[Extracted information — start]
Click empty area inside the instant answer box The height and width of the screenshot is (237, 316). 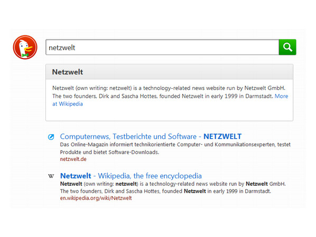169,114
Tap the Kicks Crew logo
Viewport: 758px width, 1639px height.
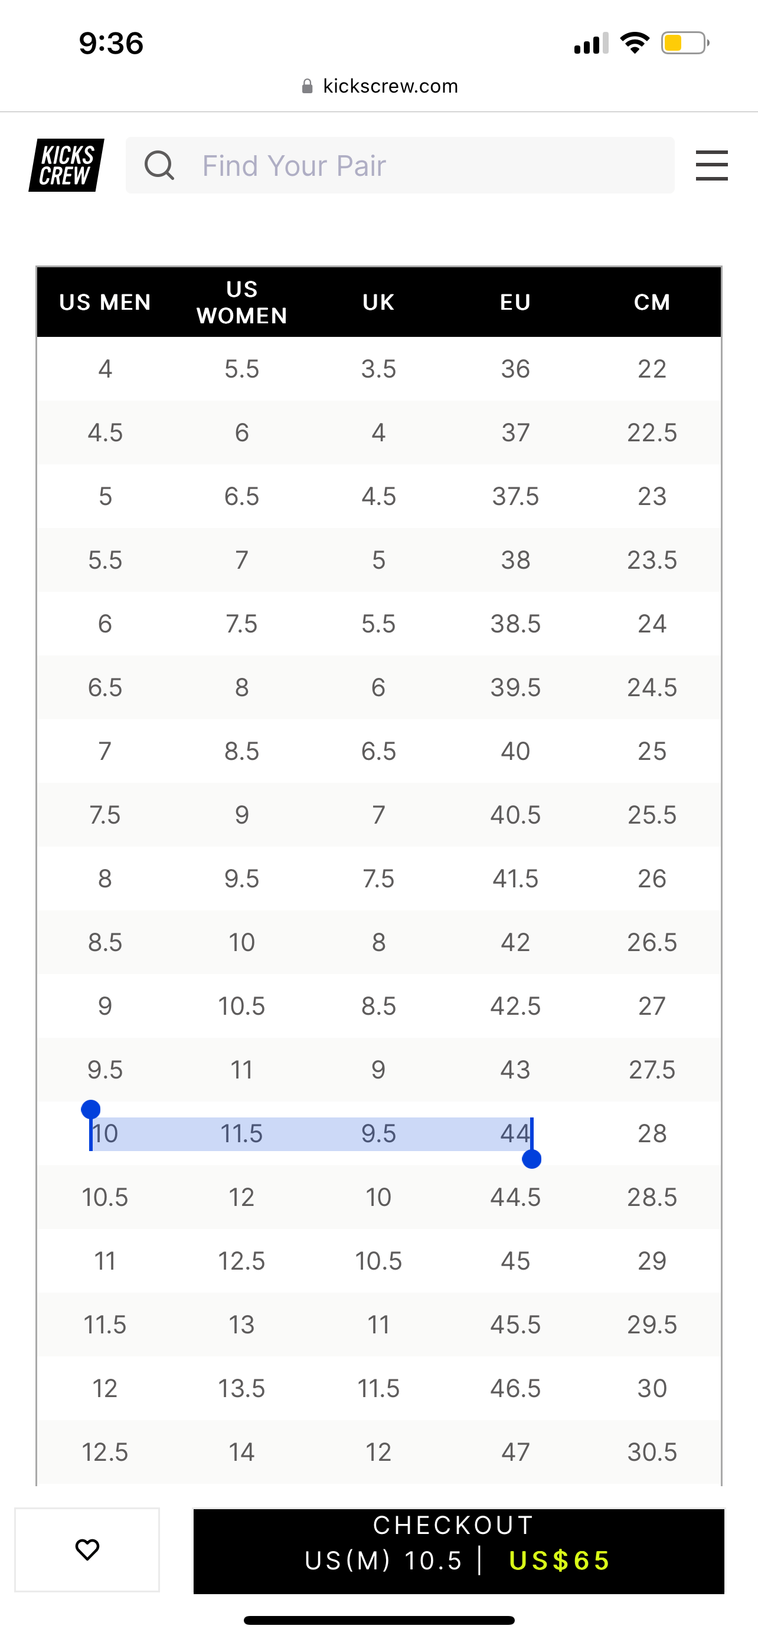pyautogui.click(x=66, y=165)
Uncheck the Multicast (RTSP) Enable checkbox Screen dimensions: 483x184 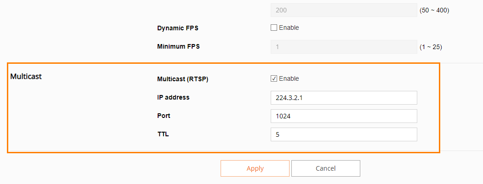tap(274, 78)
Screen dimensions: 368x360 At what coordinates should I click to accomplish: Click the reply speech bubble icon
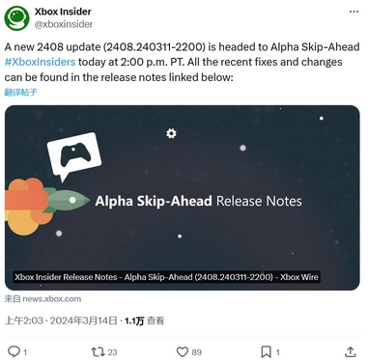tap(14, 351)

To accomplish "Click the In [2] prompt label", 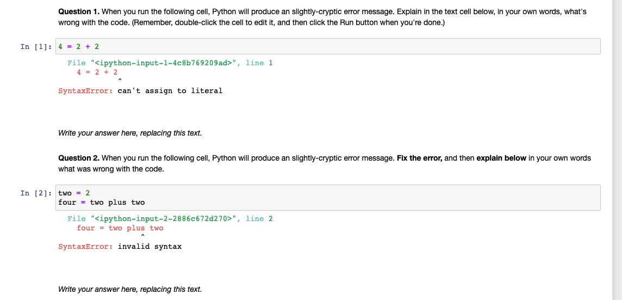I will [x=36, y=193].
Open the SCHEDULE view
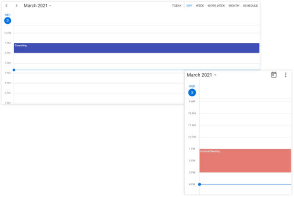 point(250,6)
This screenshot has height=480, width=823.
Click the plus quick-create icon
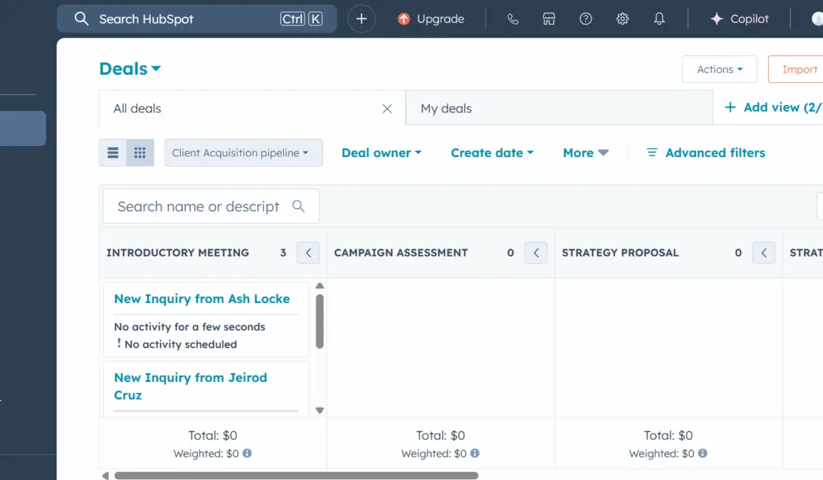(361, 19)
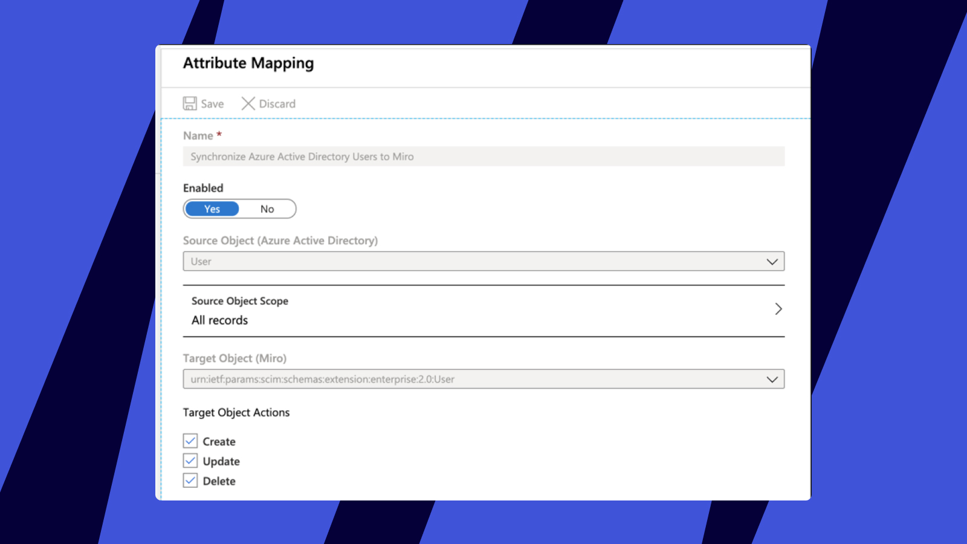Click the Source Object dropdown chevron arrow
Screen dimensions: 967x544
point(772,262)
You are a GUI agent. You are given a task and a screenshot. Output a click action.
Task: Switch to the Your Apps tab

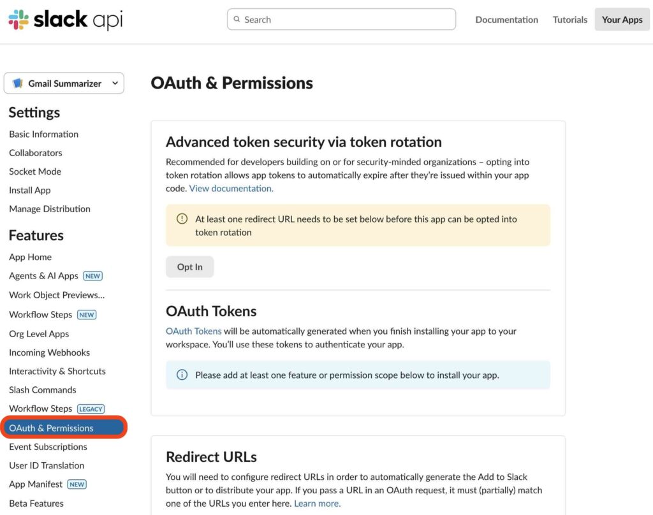[621, 19]
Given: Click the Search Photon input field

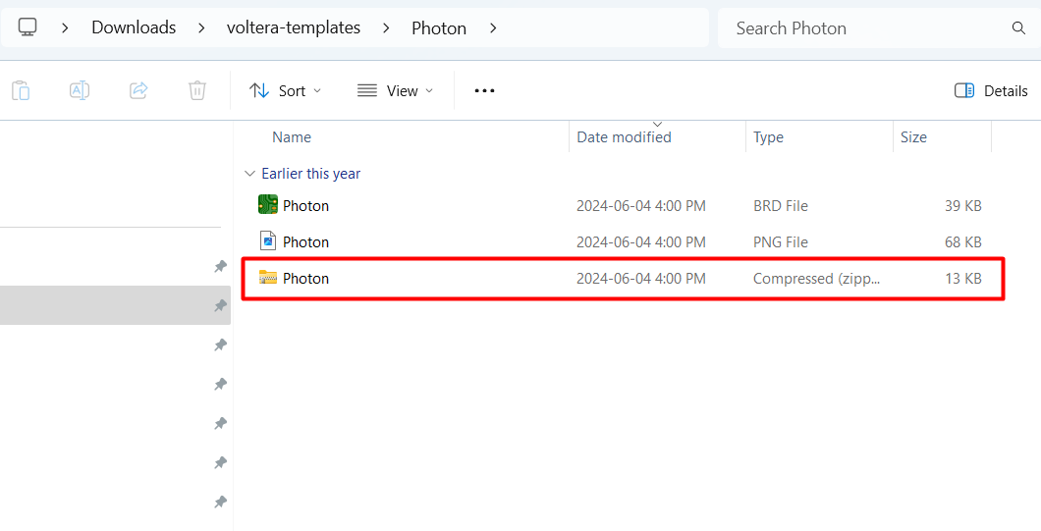Looking at the screenshot, I should [870, 27].
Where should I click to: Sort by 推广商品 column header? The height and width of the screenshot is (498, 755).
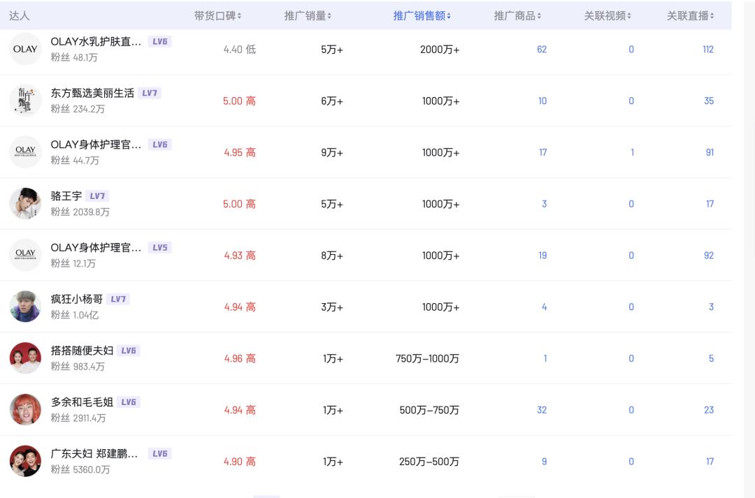pyautogui.click(x=517, y=15)
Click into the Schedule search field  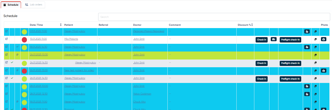(x=214, y=17)
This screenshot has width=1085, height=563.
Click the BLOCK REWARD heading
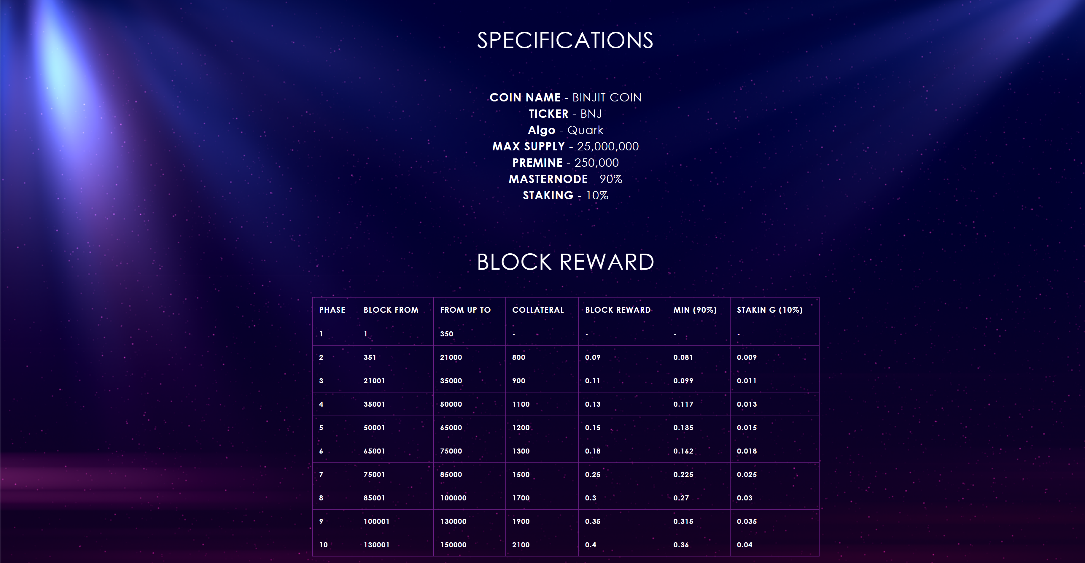click(565, 262)
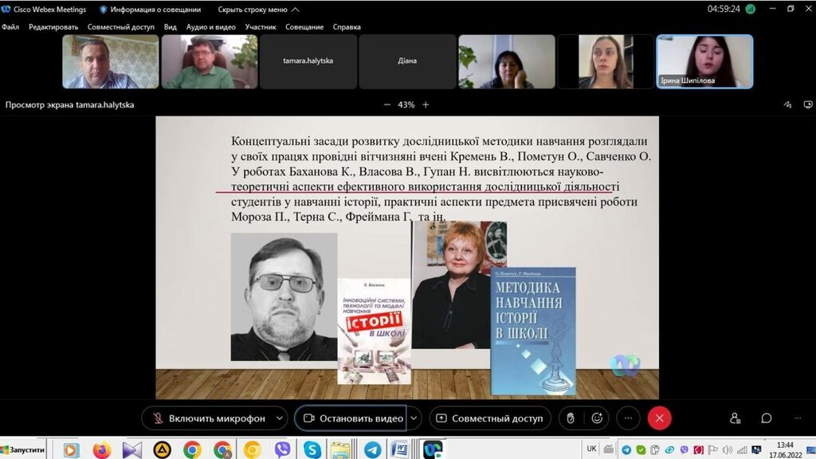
[Extracted information — finish]
Please give the number of lines above that contain the string "This", and nothing more.

2